The modeled logs generated using DCNN show two advantages: the estimation of shear wave velocity where the shear wave is absent, and in the intervals where the log is heavily affected by the acquisition. Moreover, the DCNN parallel generated the modeled compressional velocity log and bulk density; consequently, the modeling is fairly comprehensive among the logs that comprehend the elastic model (P and S velocities and bulk density). An unintended benefit is that the crossplot shows a better correlation with the reported lithology and deviation from original logs.
The modeled logs yielded a rock-physics analysis and synthetic gather generation. These two partial results were analyzed and integrated into the fluid substitution framework to understand if the amplitude variability is responding to the liquid content. Hence, direct hydrocarbon indicator tools are not reliable in the area for this interval. We need to stress these results since seismic amplitude interpretation often misleads us. One interpretation of this result is that it is informing us of what we do not know and what we don’t have the confidence to infer. The AVO simulation and the intercept-gradient crossplot (IxG) confirm the little-to-none separation between brine and hydrocarbon clusters (figure 4a). Furthermore, figure 4b shows the need for two elastic parameters to resolve the reservoir.

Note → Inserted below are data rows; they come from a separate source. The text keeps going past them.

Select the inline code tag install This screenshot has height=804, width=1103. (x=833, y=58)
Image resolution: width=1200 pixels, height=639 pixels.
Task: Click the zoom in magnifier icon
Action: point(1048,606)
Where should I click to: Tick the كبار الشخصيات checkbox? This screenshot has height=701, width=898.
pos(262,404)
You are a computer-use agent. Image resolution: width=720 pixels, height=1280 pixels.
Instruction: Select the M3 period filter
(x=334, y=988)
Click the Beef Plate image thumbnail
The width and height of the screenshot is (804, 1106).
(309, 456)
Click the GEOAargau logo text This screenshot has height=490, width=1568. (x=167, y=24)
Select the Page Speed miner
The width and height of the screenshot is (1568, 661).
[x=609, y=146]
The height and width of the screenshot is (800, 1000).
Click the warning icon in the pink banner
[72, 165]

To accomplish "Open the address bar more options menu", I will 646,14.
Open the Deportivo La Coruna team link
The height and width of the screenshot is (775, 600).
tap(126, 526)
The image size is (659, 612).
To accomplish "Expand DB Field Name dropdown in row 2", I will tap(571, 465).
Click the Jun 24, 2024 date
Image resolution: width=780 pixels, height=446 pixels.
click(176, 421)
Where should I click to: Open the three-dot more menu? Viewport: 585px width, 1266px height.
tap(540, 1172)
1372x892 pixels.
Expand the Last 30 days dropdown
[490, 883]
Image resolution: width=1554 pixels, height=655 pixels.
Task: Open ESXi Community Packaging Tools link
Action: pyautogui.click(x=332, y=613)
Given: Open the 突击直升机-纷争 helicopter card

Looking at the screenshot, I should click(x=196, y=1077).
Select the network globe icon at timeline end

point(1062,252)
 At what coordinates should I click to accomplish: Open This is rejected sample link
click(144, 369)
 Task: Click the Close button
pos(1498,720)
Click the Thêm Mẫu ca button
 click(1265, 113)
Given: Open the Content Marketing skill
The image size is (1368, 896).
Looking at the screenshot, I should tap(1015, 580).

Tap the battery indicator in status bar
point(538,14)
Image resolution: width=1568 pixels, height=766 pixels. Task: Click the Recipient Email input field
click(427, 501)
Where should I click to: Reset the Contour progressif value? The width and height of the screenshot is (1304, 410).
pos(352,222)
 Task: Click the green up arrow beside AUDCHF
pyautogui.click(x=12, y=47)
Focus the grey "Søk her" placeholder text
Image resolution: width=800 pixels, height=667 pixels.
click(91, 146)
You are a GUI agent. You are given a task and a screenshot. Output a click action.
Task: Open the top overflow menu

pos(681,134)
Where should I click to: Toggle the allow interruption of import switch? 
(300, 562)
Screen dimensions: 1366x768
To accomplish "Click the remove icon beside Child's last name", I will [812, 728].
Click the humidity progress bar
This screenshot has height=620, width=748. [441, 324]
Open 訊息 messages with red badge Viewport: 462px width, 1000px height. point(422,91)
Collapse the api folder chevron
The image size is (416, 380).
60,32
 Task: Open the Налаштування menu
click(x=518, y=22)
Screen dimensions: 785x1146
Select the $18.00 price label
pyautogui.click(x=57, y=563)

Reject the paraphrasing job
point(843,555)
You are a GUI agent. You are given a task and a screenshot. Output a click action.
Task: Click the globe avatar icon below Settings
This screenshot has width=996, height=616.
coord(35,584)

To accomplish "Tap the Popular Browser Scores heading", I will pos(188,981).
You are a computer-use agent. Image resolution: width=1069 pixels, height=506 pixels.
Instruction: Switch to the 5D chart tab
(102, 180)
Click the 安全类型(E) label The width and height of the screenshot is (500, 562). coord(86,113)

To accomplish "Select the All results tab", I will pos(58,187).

The P-Impedance calculation is improved because of increased wavelet stability from the modeled log and low-frequency model building. A benefit of transforming seismic amplitude to P-impedance is that we can correlate physical properties. Exploration geophysics is not looking for the best acoustic impedance; but rather looking for amplitude as a proxy for insight into the porosity distribution in the intervals of interest. In this region, the prospectivity in the Albian-Turonian interval should be the focus on traps with a stratigraphical component.
Finally, the different volumetric results reveal the nuance between the two porosity cubes. The voxel distribution is contrasting. The result from the inversion of the raw logs inversion indicates a larger volume (figure 5c). The voxel volume from the modeled logs (figure 5d) reveals a different volume, maybe a more constrained scenario that might be useful to consider in the decision-making process.
In general, self-organized maps, neural networks and machine learning techniques have summers and winters, just as many other techniques that were popular before reaching a technological limit became obsolete. We ought to keep in mind that these techniques present different interpretation scenarios, such as different volumetric estimations or evaluations of borehole information. There is no silver bullet, no single algorithm that can successfully solve every possible problem. Thus, we should be cautious while using these algorithms; as with human interpreters, machine learning techniques aren’t bias free, but are accompanied by different parameters to measure different descriptive statistical parameters. Thus, within all of these parameters and estimations, we must always be aware of where our interpretational biases and assumptions are influencing the final model.
Acknowledgements: We want to thank ANP for the dataset provided for the study.